Original posted on Reuters:
European Union finance ministers are pushing the European Central Bank to develop its own rating system for euro zone countries, German business daily Handelsblatt reported on Wednesday, citing EU finance ministry sources.
The paper quoted one official saying the plan would free the euro zone from its dependency on international rating agencies such as Standard & Poors, Moody's and Fitch.
"The agencies have been completely wrong in the case of Lehman. Who can be sure that they won't be wrong again," said the source, described as being from the Ecofin group of finance ministers.
European Commission spokesman Amadeu Altafaj said he had no comment at this stage on the Handelsblatt story.
The ECB also declined to comment on the report, a day after ECB Governing Council member Ewald Nowotny criticised the power wielded by ratings agencies and said central banks could better judge a country's economic performance.
Greece's recent debt troubles have highlighted problems in the system under which the ECB accepts bonds as security for loans based on the judgment of major ratings agencies -- currently at least one agency must rate bonds BBB-, but the threshold is due to go back to A- at year end.
Fitch and S&P have downgraded Greece into 'B' territory and should Moody's follow suit, banks would no longer be able to exchange Greek government debt for cash in ECB refinancing operations from January 2011.

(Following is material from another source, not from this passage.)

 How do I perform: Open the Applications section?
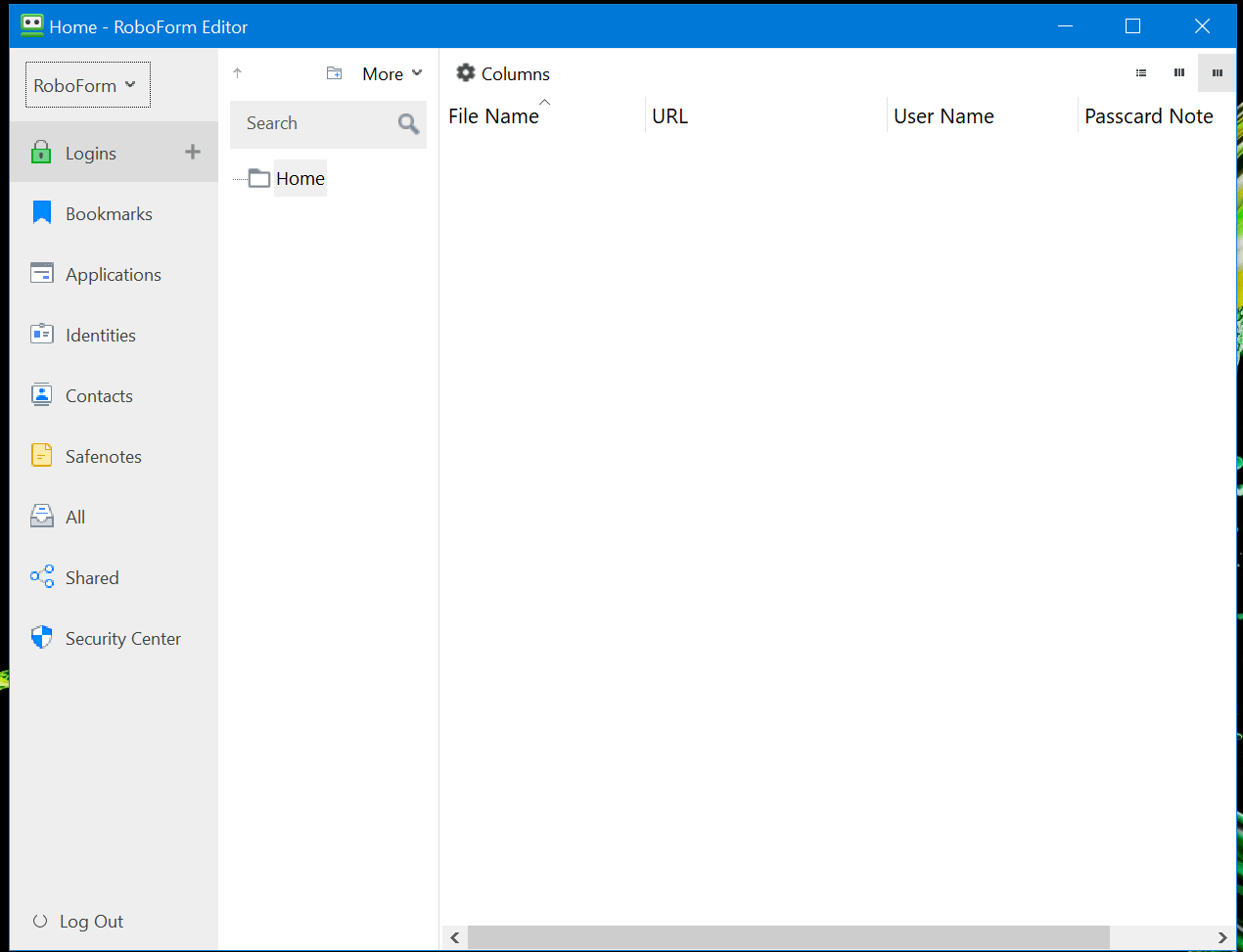click(114, 274)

Nowotny said on Tuesday Europeans had never been able to agree on setting up a local alternative to the big ratings agencies, but it would be good to escape from dependence on their judgement.

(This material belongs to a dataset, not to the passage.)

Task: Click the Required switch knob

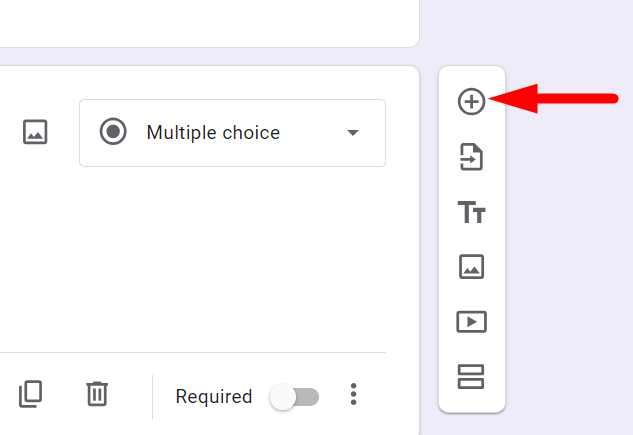Action: pyautogui.click(x=283, y=397)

"The fate of Greece, and if you are going to be more dramatic, the fate of Europe, depends on the judgement of one rating agency. That is an unacceptable situation," he said, adding that sanctions from ratings agencies were "bigger than God's."
"The problem is that they are like a black box. A central bank can better judge the economic developments of a country than three people sitting in an office in New York."
Nowotny heads the Austrian central bank, one of four national central banks who already prepare internal assessments of some debt submitted as collateral.
THREAT TO INDEPENDENCE?
Analysts said such a move would open the door to extreme political pressure on the ECB, although it would be very convenient to resolve a potential stand-off over Greek debt.
"The ECB has said it would not change the rules for one country, but it can change the rules for all countries at the same time," Nomura economist Laurent Bilke said.
"The flipside of this would be that governments are going to be very interested in the position of the ECB is. There is one element I am not very comfortable with, and that is that the ECB is an authority controlling what national authorities are doing and whether they comply with European rules."
"I think independence should work both directions -- it would not like the governments to assess what it does in terms of monetary policy and to deliver price stability."
The ECB already accepts ratings prepared by national central banks' in-house credit assessment systems in some circumstances where no external rating is available, for example for non-traded assets like packages of loans.
The German, French, Austrian and Spanish central banks run such systems, the ECB's collateral guidelines show.